>> Begin Document excerpt

Her petition cited the “untold hardship, prejudice and injury” caused to Tamil Nadu fishermen by Sri Lankan military patrols in Katchatheevu’s neighbourhood, a hotbed of LTTE activities.
The 285-acre island off Tamil Nadu’s Rameswaram coast was handed over through the Sirimavo Bandaranaike-Indira Gandhi agreement of June 26, 1974. A second treaty, signed on March 23, 1976, demarcated the maritime boundary between the two nations.
Jayalalithaa has urged the apex court to repudiate both accords on the ground that they were executive acts that were never ratified by Parliament as promised.
Legal sources said that if the court found the treaties unconstitutional, it would still be difficult for India to unilaterally scrap the international accords. So, Delhi may have to talk to Colombo and find a way to stop harassment of fishermen, who are often shot at or arrested by the Lankan military.
“Due to the hostile attitude of the Lankan navy, the fishermen of Tamil Nadu fear to go fishing. They also have no other… livelihood. Thus (their) fundamental rights… have been gravely affected,” the petition said.
Jayalalithaa claimed that four fishermen had died, three had gone missing and one had been injured when they strayed into Lankan waters this year. She said Lankan forces had tortured 1,600 fishermen on July 2 and seized their boats.
The petition urged the court to take steps to retrieve Katchatheevu, or to get India’s fishermen the right to fish in and around it and ensure their protection through Indian patrolling and other measures.

>> End Document excerpt
>> Begin Extracted material

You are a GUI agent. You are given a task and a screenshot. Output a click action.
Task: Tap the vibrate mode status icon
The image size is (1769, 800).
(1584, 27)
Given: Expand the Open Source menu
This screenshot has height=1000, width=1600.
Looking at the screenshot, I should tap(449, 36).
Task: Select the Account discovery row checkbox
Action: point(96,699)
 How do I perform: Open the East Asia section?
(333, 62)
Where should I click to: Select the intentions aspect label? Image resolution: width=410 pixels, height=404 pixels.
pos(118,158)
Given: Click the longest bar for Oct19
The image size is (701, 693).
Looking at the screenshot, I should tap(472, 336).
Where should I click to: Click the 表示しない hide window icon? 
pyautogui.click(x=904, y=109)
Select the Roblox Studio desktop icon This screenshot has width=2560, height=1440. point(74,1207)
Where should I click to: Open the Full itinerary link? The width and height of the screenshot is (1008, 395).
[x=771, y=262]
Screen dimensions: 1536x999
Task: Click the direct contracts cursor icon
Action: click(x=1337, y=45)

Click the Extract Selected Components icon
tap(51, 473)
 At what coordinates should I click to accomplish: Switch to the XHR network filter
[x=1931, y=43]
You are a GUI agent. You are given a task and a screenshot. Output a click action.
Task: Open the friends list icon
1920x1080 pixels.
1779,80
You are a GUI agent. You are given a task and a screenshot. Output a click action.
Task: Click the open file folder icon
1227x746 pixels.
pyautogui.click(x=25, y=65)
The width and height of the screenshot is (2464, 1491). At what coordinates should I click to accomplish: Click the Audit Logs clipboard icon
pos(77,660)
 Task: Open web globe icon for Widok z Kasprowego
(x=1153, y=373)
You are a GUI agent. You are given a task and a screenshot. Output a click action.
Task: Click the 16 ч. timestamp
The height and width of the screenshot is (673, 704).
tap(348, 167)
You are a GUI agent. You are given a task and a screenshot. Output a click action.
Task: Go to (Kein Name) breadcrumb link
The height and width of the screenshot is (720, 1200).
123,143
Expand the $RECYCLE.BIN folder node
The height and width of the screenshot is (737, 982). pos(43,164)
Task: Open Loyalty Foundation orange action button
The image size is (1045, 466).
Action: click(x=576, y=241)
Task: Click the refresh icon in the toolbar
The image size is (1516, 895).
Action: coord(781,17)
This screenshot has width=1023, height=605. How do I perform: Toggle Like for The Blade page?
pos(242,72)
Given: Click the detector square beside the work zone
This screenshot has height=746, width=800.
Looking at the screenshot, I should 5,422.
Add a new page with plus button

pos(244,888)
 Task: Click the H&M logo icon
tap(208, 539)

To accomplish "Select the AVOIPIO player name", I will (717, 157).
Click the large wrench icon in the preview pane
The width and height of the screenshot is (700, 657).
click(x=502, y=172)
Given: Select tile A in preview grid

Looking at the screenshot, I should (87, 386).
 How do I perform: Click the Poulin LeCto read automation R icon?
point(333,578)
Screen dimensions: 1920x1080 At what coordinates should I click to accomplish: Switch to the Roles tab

>> End Extracted material

• _Exercises_
a: Retype the Katchatheevu report from "Her petition cited" up to and including "the Lankan military.".
b: Write a continuation of the Katchatheevu report, picking up after its last sentence.
These entries are separate material and have no connection to the Katchatheevu report.

• _Expected responses_
a:
Her petition cited the “untold hardship, prejudice and injury” caused to Tamil Nadu fishermen by Sri Lankan military patrols in Katchatheevu’s neighbourhood, a hotbed of LTTE activities.
The 285-acre island off Tamil Nadu’s Rameswaram coast was handed over through the Sirimavo Bandaranaike-Indira Gandhi agreement of June 26, 1974. A second treaty, signed on March 23, 1976, demarcated the maritime boundary between the two nations.
Jayalalithaa has urged the apex court to repudiate both accords on the ground that they were executive acts that were never ratified by Parliament as promised.
Legal sources said that if the court found the treaties unconstitutional, it would still be difficult for India to unilaterally scrap the international accords. So, Delhi may have to talk to Colombo and find a way to stop harassment of fishermen, who are often shot at or arrested by the Lankan military.

b:
Jayalalithaa argued that the island had always been a part of India geographically, historically and culturally. It belonged to the zamindari of the Raja of Ramnad and Sri Lanka first staked a claim on it in 1921, her petition said.
The 1974 agreement recognised Indian fishermen’s right to fish in the area, the petition said. But the 1976 treaty “undermined and whittled down whatever little… was left of the access/right retained for Indian fishermen in and around Katchatheevu”.
That agreement allowed Indian fishermen to fish only till five nautical miles within Lankan waters but told them they could dry their nets in Katchatheevu. “Therefore, only by reason of signing of the agreement, Indian fishermen are being… denied their traditional right to fish around Katchatheevu,” Jayalalithaa said.
She alleged that the Centre had been sitting on several representations to take the island on lease in perpetuity from Lanka for fishing, drying nets and pilgrimage (the island has an old and now abandoned Catholic church).
After a slew of Lankan assaults on fishermen last month, the Prime Minister broached the subject with his Sri Lankan counterpart during the Saarc summit.